Set down the data again exactly. Pictures are not part of the copy.

⁂

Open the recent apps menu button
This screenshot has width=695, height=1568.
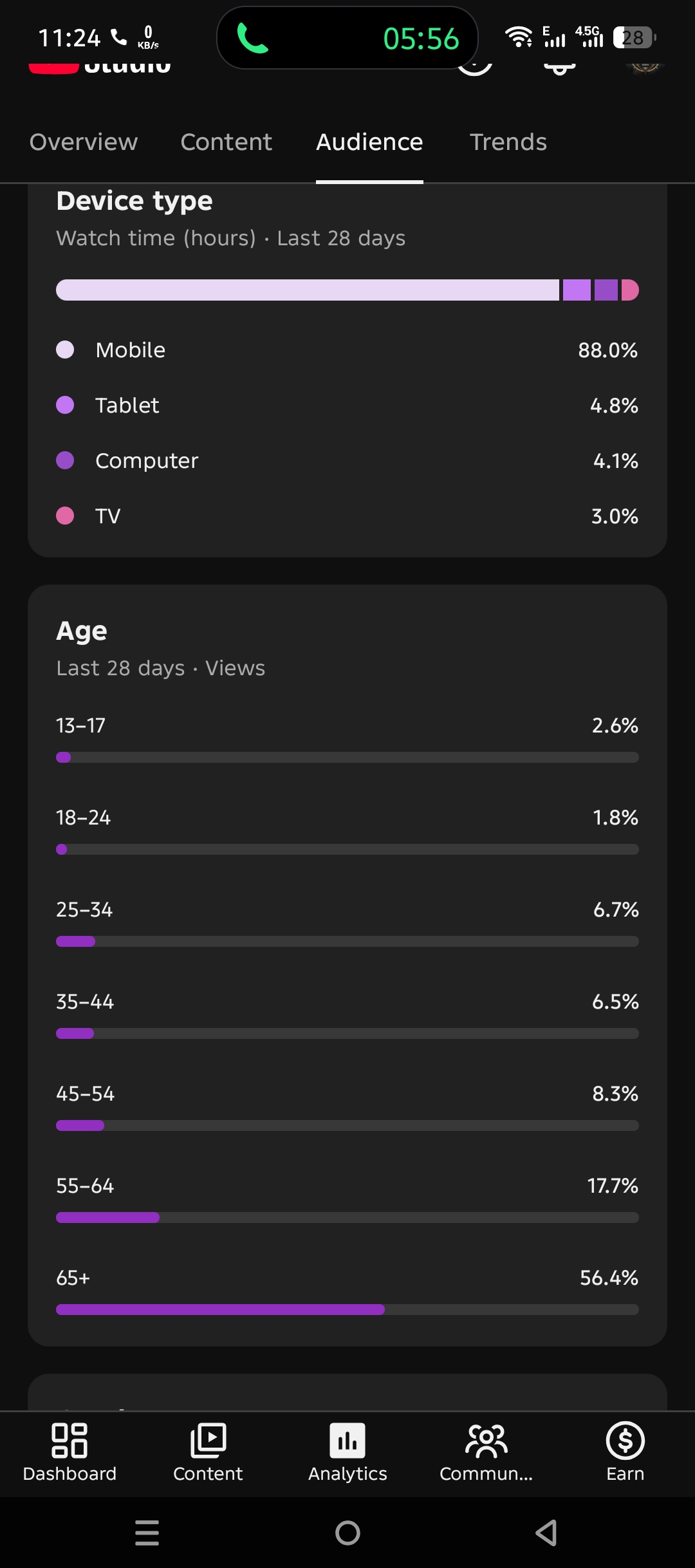[147, 1533]
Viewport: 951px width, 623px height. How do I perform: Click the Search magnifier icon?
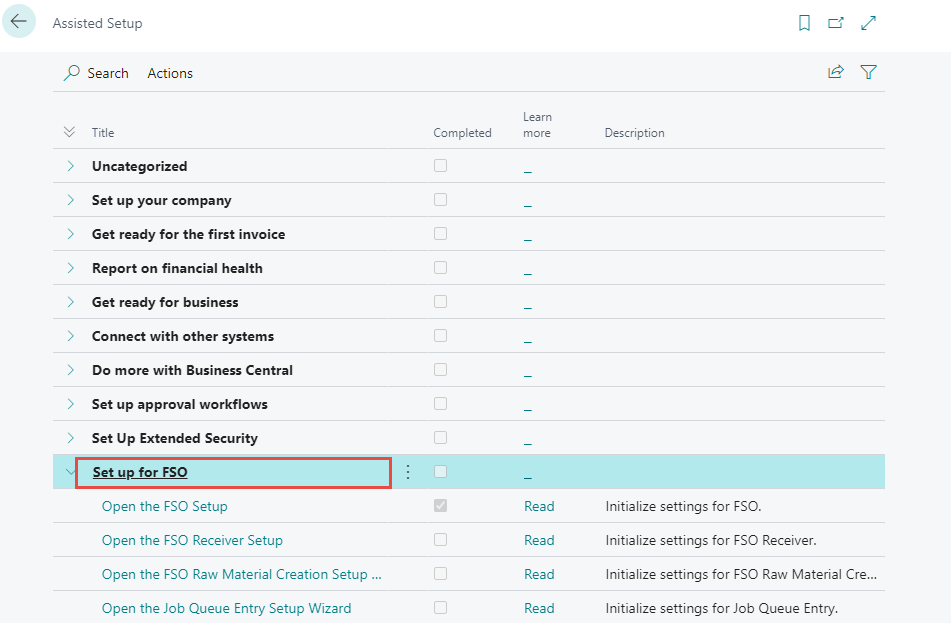click(x=72, y=73)
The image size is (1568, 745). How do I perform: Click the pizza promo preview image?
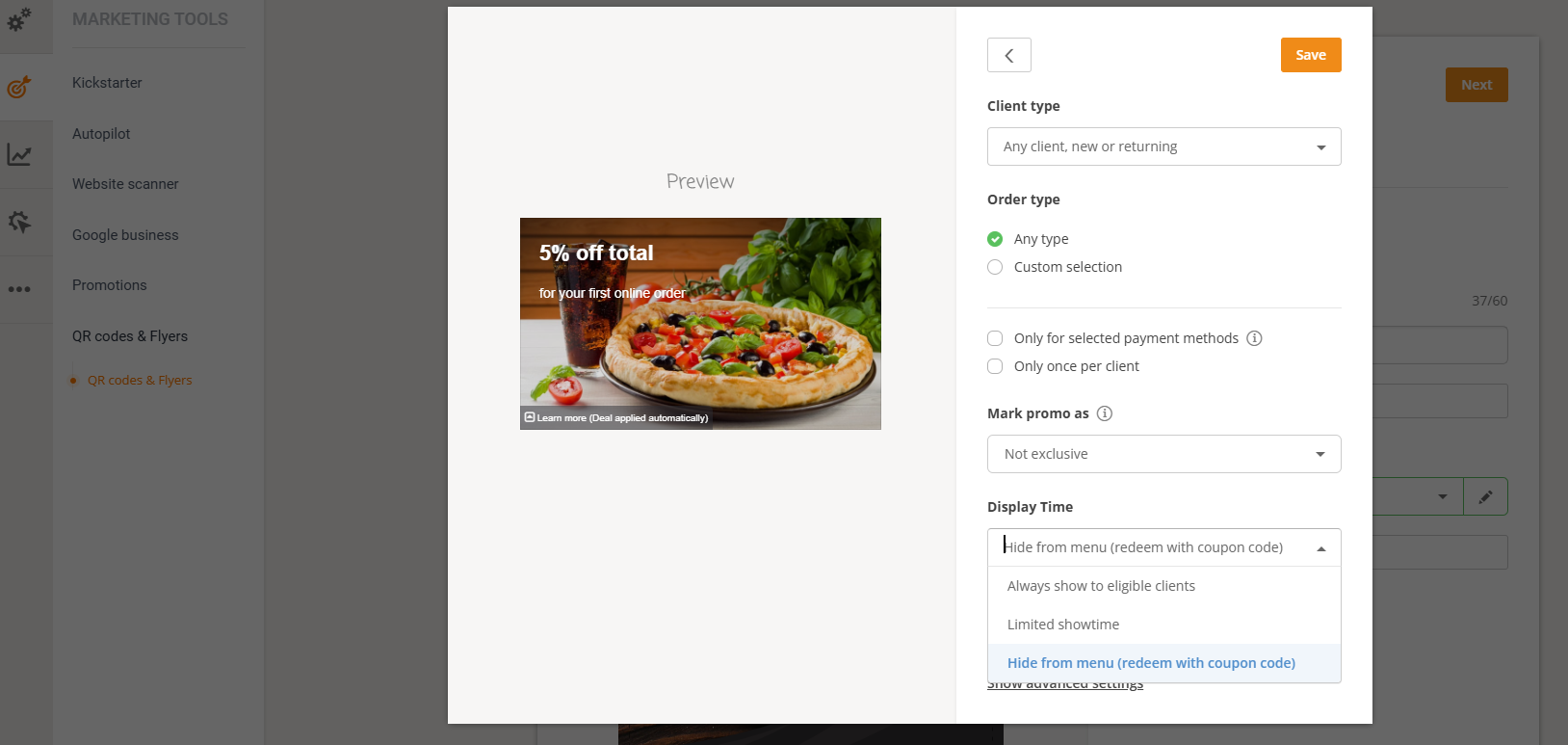click(x=700, y=324)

⁂

RESPONSE AREA |
Open the recent apps menu button
This screenshot has width=695, height=1568.
[147, 1533]
Viewport: 951px width, 623px height. How do I perform: Click the Search magnifier icon?
click(x=72, y=73)
The image size is (1568, 745). How do I perform: Click the pizza promo preview image?
click(x=700, y=324)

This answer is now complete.